The governing Conservative Party lost 1,035 seats, leaving them with 7,985 councillors. Their share of the vote was projected to be 35%, an increase of 2% from the previous year.

The Liberal Democrats gained 407 seats and had 3,672 councillors following the elections, a record number and a sign of their improving popularity following a series of disastrous performances in local and European elections following their formation in March 1988. Their projected share of the vote was 22%, up from 17% in 1990.

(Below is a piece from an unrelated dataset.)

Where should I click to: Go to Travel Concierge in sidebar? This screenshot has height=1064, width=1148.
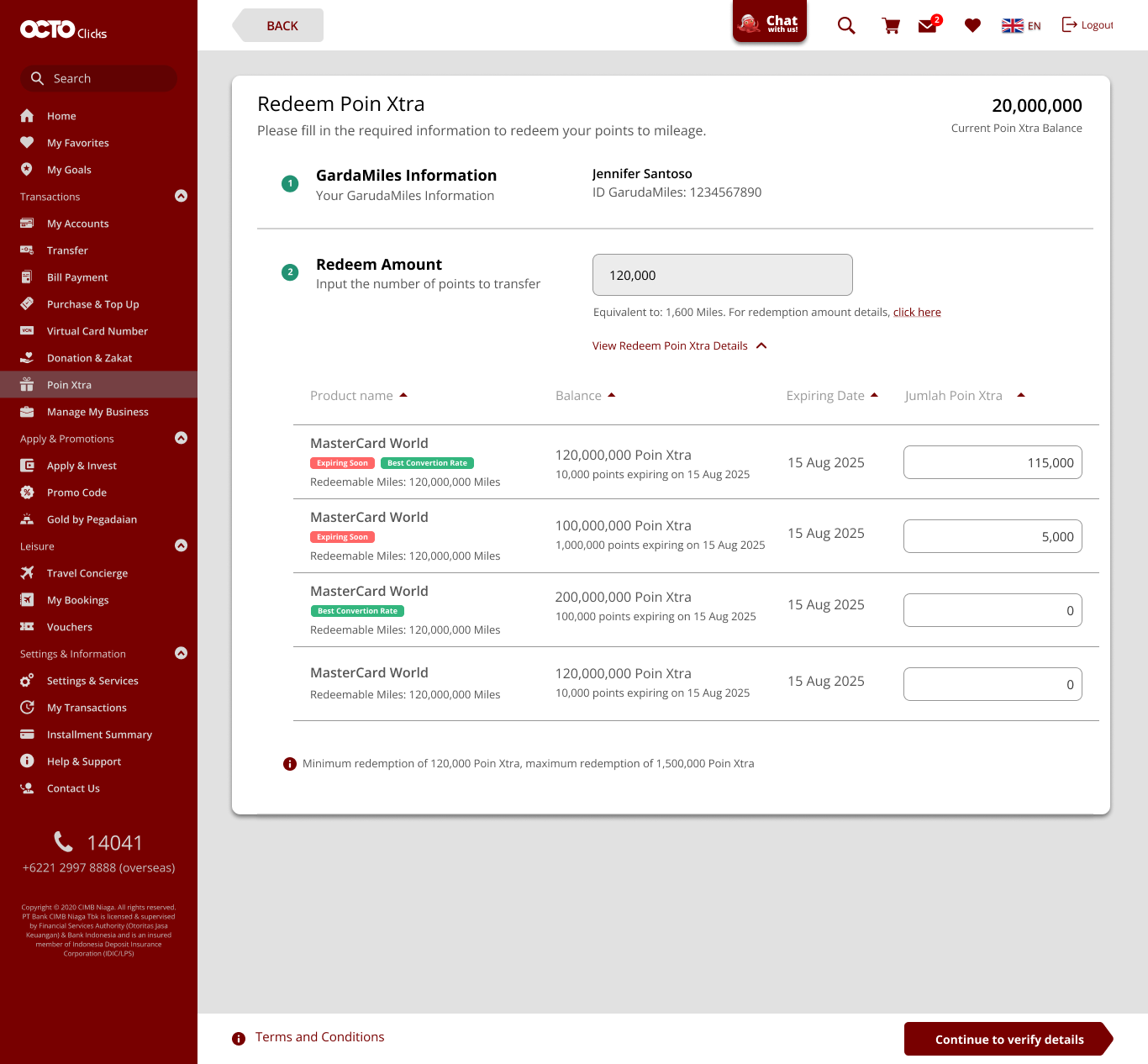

Despite the Conservatives' heavy losses, the party would go on to win the 1992 general election 11 months later.

==England==

===Metropolitan boroughs===
All 36 metropolitan borough councils had one third of their seats up for election.

| Council | Previous control |  | Result |  | Details |
|---|---|---|---|---|---|
| Barnsley |  | Labour |  | Labour hold | Details |
| Birmingham |  | Labour |  | Labour hold | Details |
| Bolton |  | Labour |  | Labour hold | Details |
| Bradford |  | Labour |  | Labour hold | Details |
| Bury |  | Labour |  | Labour hold | Details |
| Calderdale |  | Labour |  | Labour hold | Details |
| Coventry |  | Labour |  | Labour hold | Details |
| Doncaster |  | Labour |  | Labour hold | Details |
| Dudley |  | Labour |  | Labour hold | Details |
| Gateshead |  | Labour |  | Labour hold | Details |
| Kirklees |  | Labour |  | Labour hold | Details |
| Knowsley |  | Labour |  | Labour hold | Details |
| Leeds |  | Labour |  | Labour hold | Details |
| Liverpool |  | Labour |  | Labour hold | Details |
| Manchester |  | Labour |  | Labour hold | Details |
| Newcastle upon Tyne |  | Labour |  | Labour hold | Details |
| North Tyneside |  | Labour |  | Labour hold | Details |
| Oldham |  | Labour |  | Labour hold | Details |
| Rochdale |  | Labour |  | Labour hold | Details |
| Rotherham |  | Labour |  | Labour hold | Details |
| Salford |  | Labour |  | Labour hold | Details |
| Sandwell |  | Labour |  | Labour hold | Details |
| Sefton |  | No overall control |  | No overall control hold | Details |
| Sheffield |  | Labour |  | Labour hold | Details |
| Solihull |  | Conservative |  | No overall control gain | Details |
| South Tyneside |  | Labour |  | Labour hold | Details |
| St Helens |  | Labour |  | Labour hold | Details |
| Stockport |  | No overall control |  | No overall control hold | Details |
| Sunderland |  | Labour |  | Labour hold | Details |
| Tameside |  | Labour |  | Labour hold | Details |
| Trafford |  | Conservative |  | Conservative hold | Details |
| Wakefield |  | Labour |  | Labour hold | Details |
| Walsall |  | Labour |  | Labour hold | Details |
| Wigan |  | Labour |  | Labour hold | Details |
| Wirral |  | No overall control |  | Labour gain | Details |
| Wolverhampton |  | Labour |  | Labour hold | Details |

===District councils===

====Whole council====
In 185 districts the whole council was up for election.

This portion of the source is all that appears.